What these biographical notes indicate is that to the individual Japanese, as to the citizen of any country, "feeling a debt of gratitude toward one's parents or to the other people in one's village, and feeling a debt of gratitude to the head of an expansionist nation state, are two utterly different forms of human connection." Traditions transformed by the manipulations of state machinery, Lummis points out, "are by definition dead as traditions."

But the fact remains that Benedict, one of the preeminent scholars of her day, was incapable of discerning this. She maintained that accepting democracy would require the Japanese to divorce the basic principles of their culture. Time, in this respect, proved Benedict's greatest critic. The willingness of the Japanese people to embrace democracy so soon after the war well demonstrated the relative independence of socio-cultural forces from political philosophy. The so-called "acceptance" of totalitarianism was in actuality felt no deeper than the grip of the police state.

Unfortunately, where the course of history has not turned sufficiently to prove them obviously wrong, political apologists are still pressing their data into the "Benedictian" mold. The "unified" behaviors of the citizens of this nation or that are examined as if their omnipresent governments did not exist, as if the past was unremembered. Admittedly, organized evil has always difficult for the sheltered offspring of the 20th century "enlightenment" to grasp. But Machiavellian malfeasance should not be.

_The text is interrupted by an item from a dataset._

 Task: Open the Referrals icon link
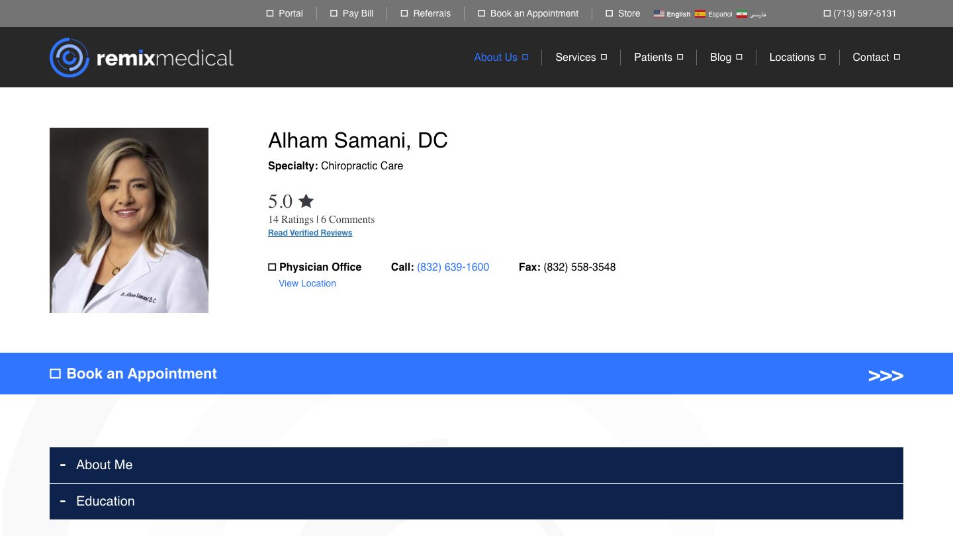point(404,13)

One of the most vicious misrepresentations presently condoned by otherwise reasonable men is that basic human rights are not appreciated or understood by the peoples of oppressed nations. "The Japanese," wrote Benedict, "have denied themselves simple freedoms which Americans count upon as unquestioningly as the air they breathe."

The myths fostered by the Meiji Restoration have endured so well because of an eagerness to merge political, national and cultural identity, a one-stop stereotyping that served well enough through much of the 20th century. But it is not at all reassuring that sixty years after Benedict penned her reactionary tome, apologists for the totalitarian Marxist state -- in Cuba, in North Korea, in China -- are still exercising similarly subtle though nevertheless morally insupportable and ultimately condescending rationalizations.